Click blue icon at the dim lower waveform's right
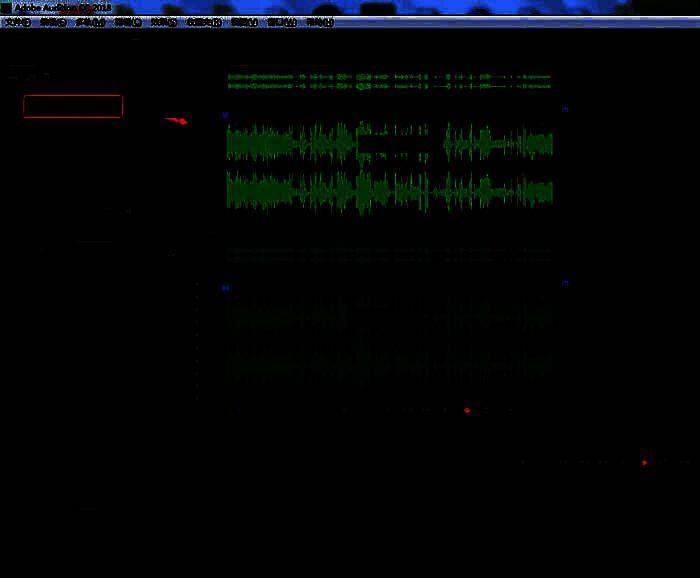Viewport: 700px width, 578px height. pos(564,283)
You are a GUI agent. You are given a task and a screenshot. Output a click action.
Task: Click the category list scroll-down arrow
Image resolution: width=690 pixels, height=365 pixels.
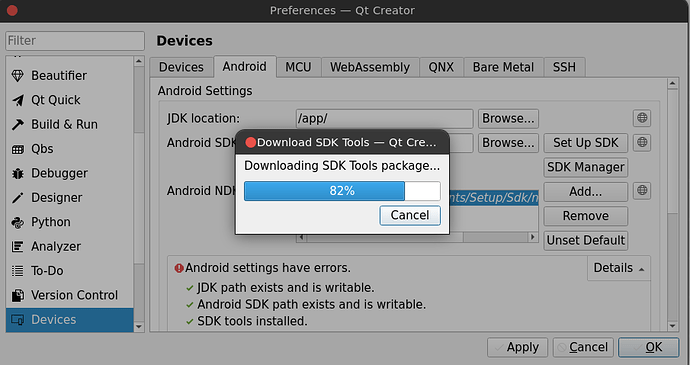[139, 327]
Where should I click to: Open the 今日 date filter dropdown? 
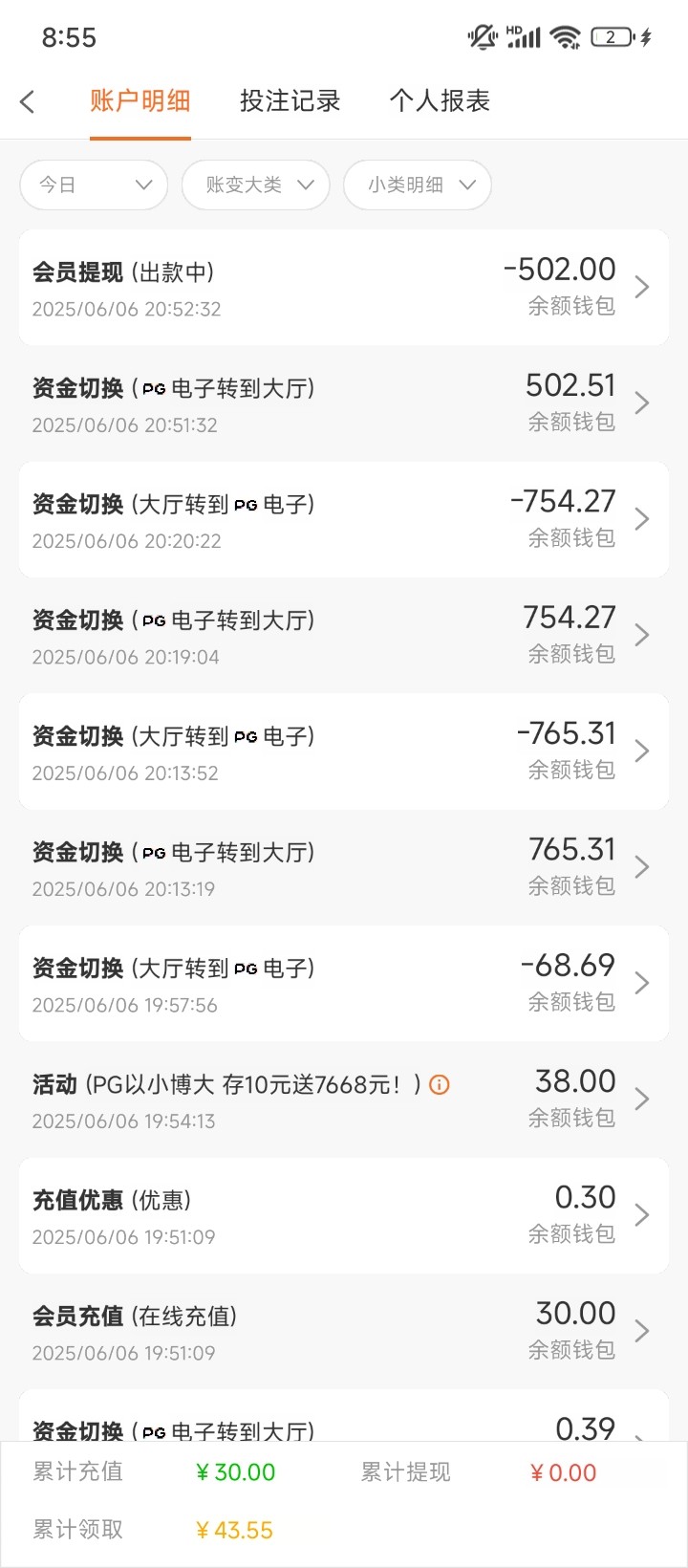pyautogui.click(x=94, y=185)
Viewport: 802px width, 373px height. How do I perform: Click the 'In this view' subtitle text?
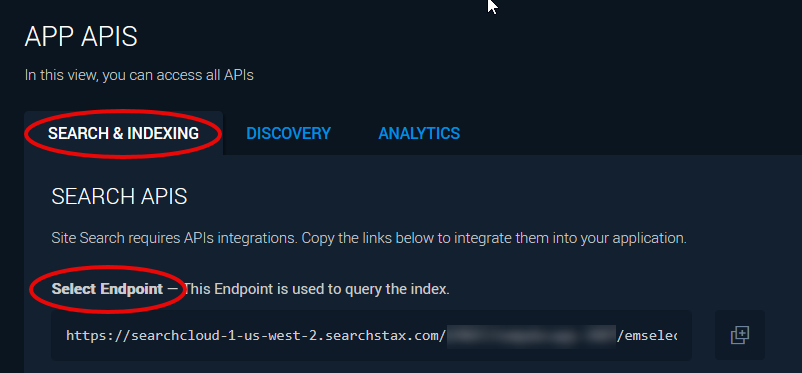139,76
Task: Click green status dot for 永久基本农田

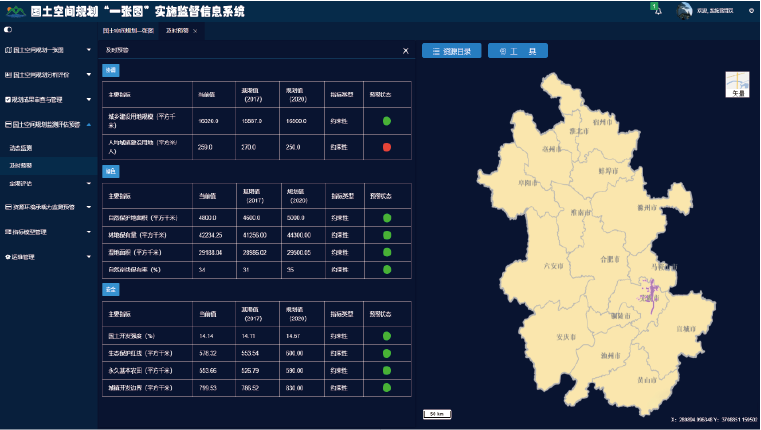Action: point(386,371)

------------------------------------------------------------------------

- **Instructions to follow**:
Return the material above verbatim, minus the pictures.

- **Task response**:
Click blue icon at the dim lower waveform's right
Viewport: 700px width, 578px height. pos(564,283)
You are a GUI agent. You are given a task and a screenshot. Output a click action.
Task: Click the category list scroll-down arrow
Image resolution: width=690 pixels, height=365 pixels.
[139, 327]
Where should I click to: Open the 今日 date filter dropdown? 
pyautogui.click(x=94, y=185)
Viewport: 802px width, 373px height. How do I perform: Click the 'In this view' subtitle text?
139,76
Task: Click green status dot for 永久基本农田

Action: point(386,371)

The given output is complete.